I feel like I married the right person. I made the right choice then, had a 20-year relationship, and I'm so grateful for the time that we had together, the children that we made and how we continue to take care of those children."
She also mentions in the interview that therapists sort of do and don't work.
". . . some midlife advice you need to hear is: I guess you need to divorce your husband, or have an affair, or date a younger man, or go on a cruise, or move to Africa. You might actually need to do something extreme to change your life and a therapist really can't give you advice that's not healthy or sensible."First she says this is what one needs to be told, but then, that it's not healthy or sensible. Is she saying you only need to be told, but not act on it? I think not. She seems to be saying you should do 'something extreme to change your life.' But is it just that her well conditioned societal norms take over to suggest this isn't healthy or reasonable? If it's what you need, why isn't it healthy or reasonable? Maybe she's implying different short term and long term consequences.

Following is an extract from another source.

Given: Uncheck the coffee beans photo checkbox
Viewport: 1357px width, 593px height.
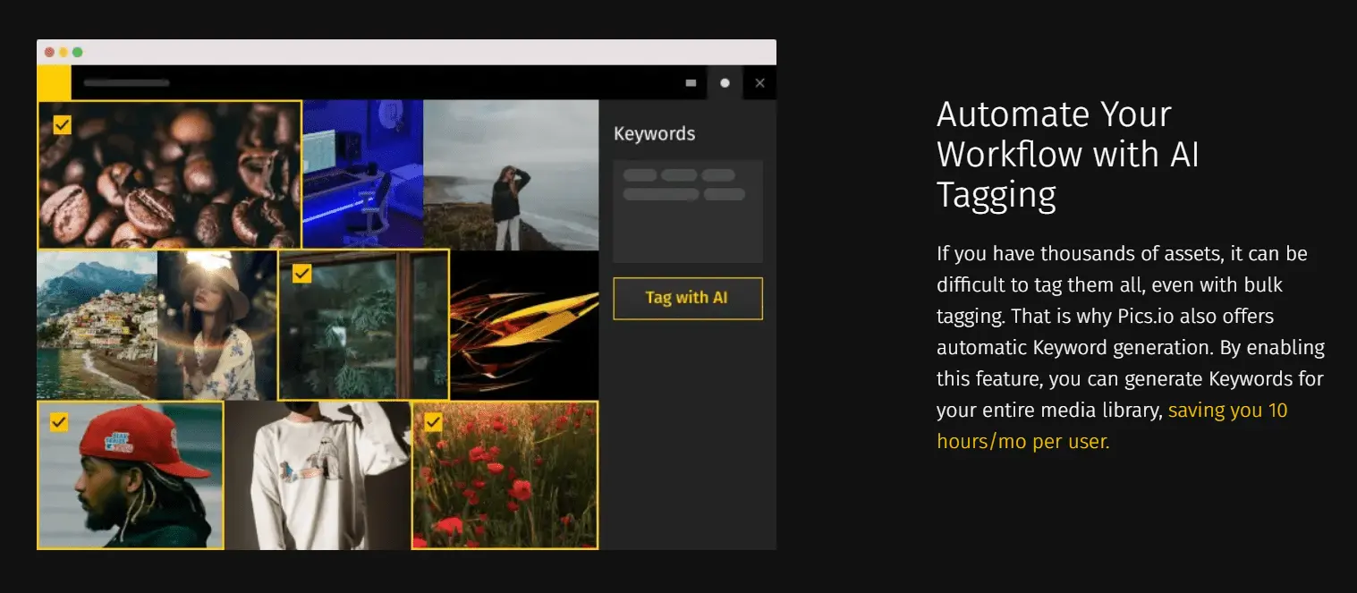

That got me thinking. What if marriage was more like a job? It could be for a lifetime or at least for one's working career. Or it might not last and you get another one. What if marriage was for ten years, or, if there are kids, until the last kid turns 18?
What we actually have now is much worse than that. We have divorce and lots of folks take advantage of that while their kids are still young. And I don't disagree with those who think the best child-rearing setting is with the natural parents, but with the caveat that they are reasonably happy together and know how to solve problems without violence (verbal or physical). Having grandparents and aunts and uncles and cousins nearby can certainly help. But there are lots of different alternatives to this ideal that also work reasonably well if the people taking care of the kids are 'good parents' [maybe defining that's for another dozen posts] no matter who they are.
BUT, divorce is, seen as a failure. A broken marriage. What if it were seen as normal? What if marriages that were renewed past the due date were also seen as normal? Kids would know that their parents had a good chance of splitting up eventually, so that when it did happen, it wouldn't been seen as a terrible thing. And maybe more importantly, the marriage partners would know that things would end and they would have new choices and opportunities. They would do better financial planning for that day. Both partners would have a stake at both parenting and having a career - or would work out an agreement so that the working partner's income would be seen as something that would be potentially split. Pre-nuptial agreements would probably become a lot more common. Affairs, especially as the marriage came closer to its due date, would become more acceptable, and possibly even feel normal and not a threat.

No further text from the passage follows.